Comparison of nitrogen cycling in salt marsh zones related to sea-level rise

Zones in salt marshes can be distinguished by different community and ecosystem properties. As marshes respond to changes in sea level, one might expect alterations in the relative proportions of these zones and, hence, alterations in overall functioning. We used ecological network analysis to assess potential changes in 1 ecosystem function, nitrogen cycling. We constructed nitrogen cycle networks of zones (creekbank, low marsh, and high marsh) for 3 salt marshes on the East Coast of the USA; Great Sippewissett in Massachusetts, Upper Phillips Creek in Virginia, and Sapelo Island in Georgia. The same network structure was applied to all zones, largely using data derived from the literature on the 3 marshes. The factors used to analyze how nitrogen flowed through each zone included how nitrogen imported into the marsh was exported, how imports were related to primary productivity, and how much nitrogen was cycled within the system. Emphasis was placed on identifying patterns across zones that were consistent for all 3 marshes. When precipitation and tidal particulate nitrogen (PN) were the imports, export from active cycling via burial and denitrification significantly increased in importance moving across the marsh from the creekbank to the high marsh. Relative nitrogen cycling also significantly increased from creekbank to high marsh.
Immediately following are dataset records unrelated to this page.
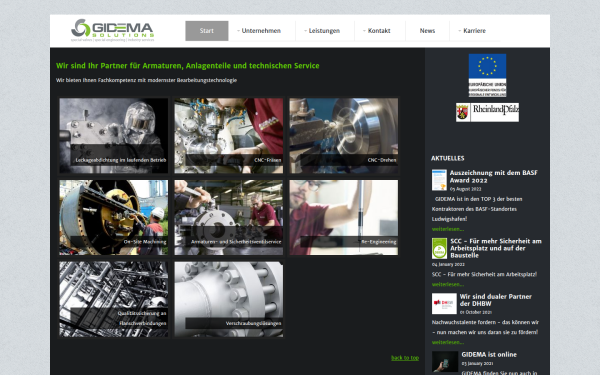600x375 pixels.
Task: Open the Verschraubungslösungen image tile
Action: coord(229,299)
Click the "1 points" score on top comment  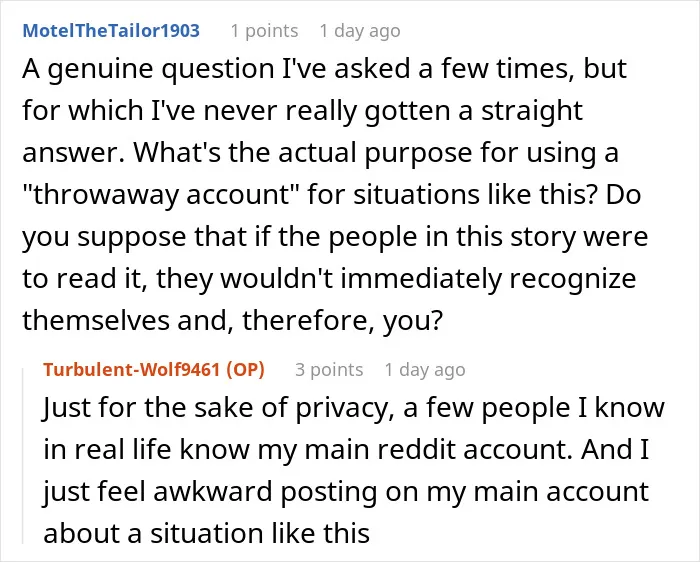(x=264, y=31)
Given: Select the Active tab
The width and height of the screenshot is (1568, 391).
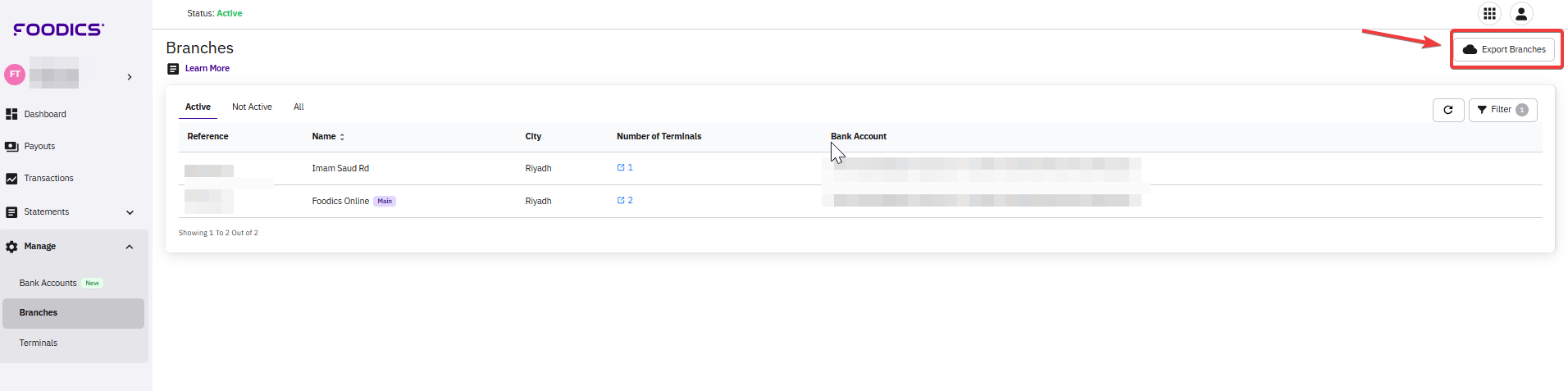Looking at the screenshot, I should [x=198, y=107].
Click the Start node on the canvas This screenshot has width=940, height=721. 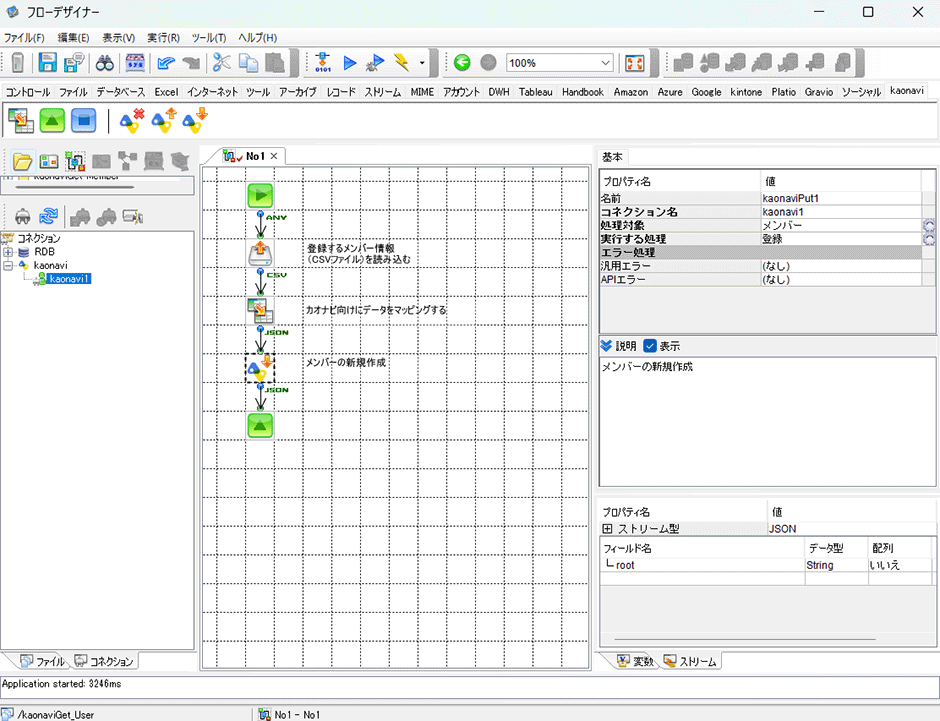tap(260, 194)
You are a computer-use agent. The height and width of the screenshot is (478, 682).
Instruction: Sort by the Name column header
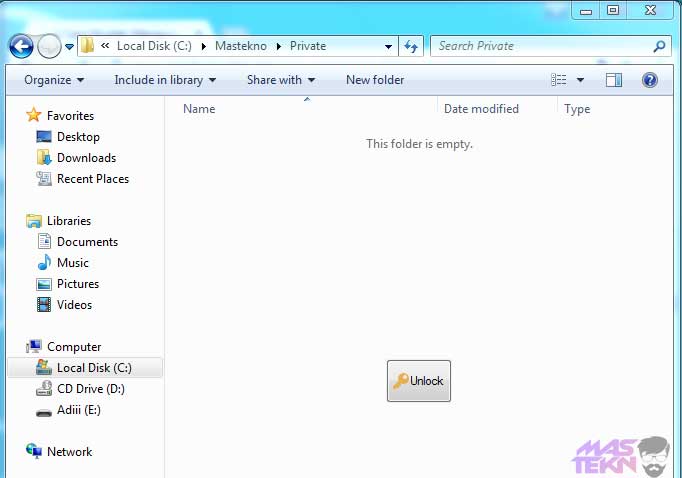(199, 109)
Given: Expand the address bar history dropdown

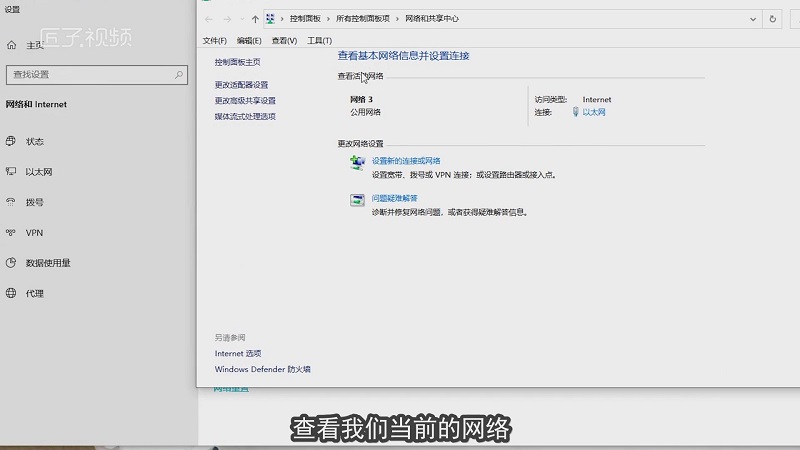Looking at the screenshot, I should (x=753, y=19).
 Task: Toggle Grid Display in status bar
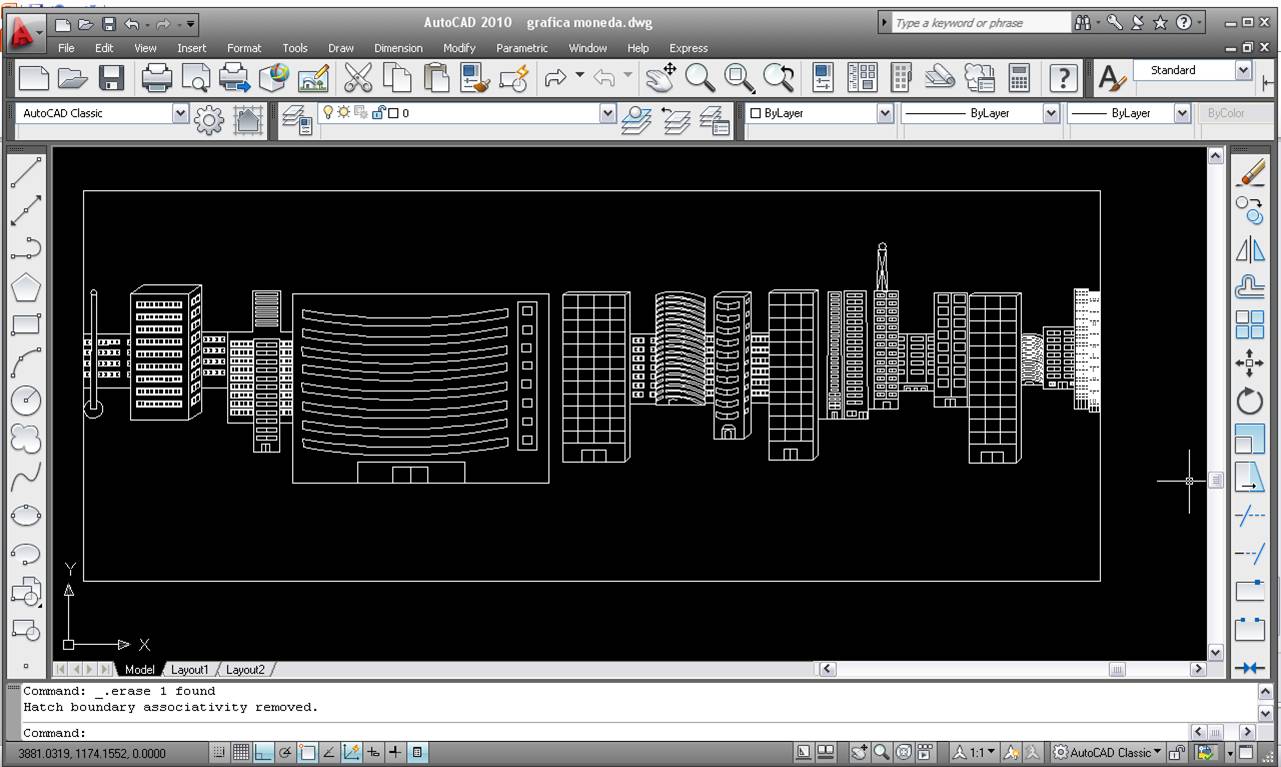pos(241,753)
As the area of the marsh zones decrease or increase in response to sea-level rise, nitrogen dynamics will change as a consequence, If the landscape slope is low allowing the marsh to migrate overland, the high marsh zone will increase in area. Nitrogen cycling as a percentage of total system throughput will increase per unit area averaged over the total marsh. If, however, the marsh stalls because of a steep slope at the upland margin, cycling will decrease on a per unit area basis. If the supply of sediment is great and the marsh progrades toward the sea, nitrogen cycling within the marsh may decrease. Therefore, as relative sea-level rises, the response of a salt marsh's nitrogen cycle will depend on the slope and sediment supply available to the marsh.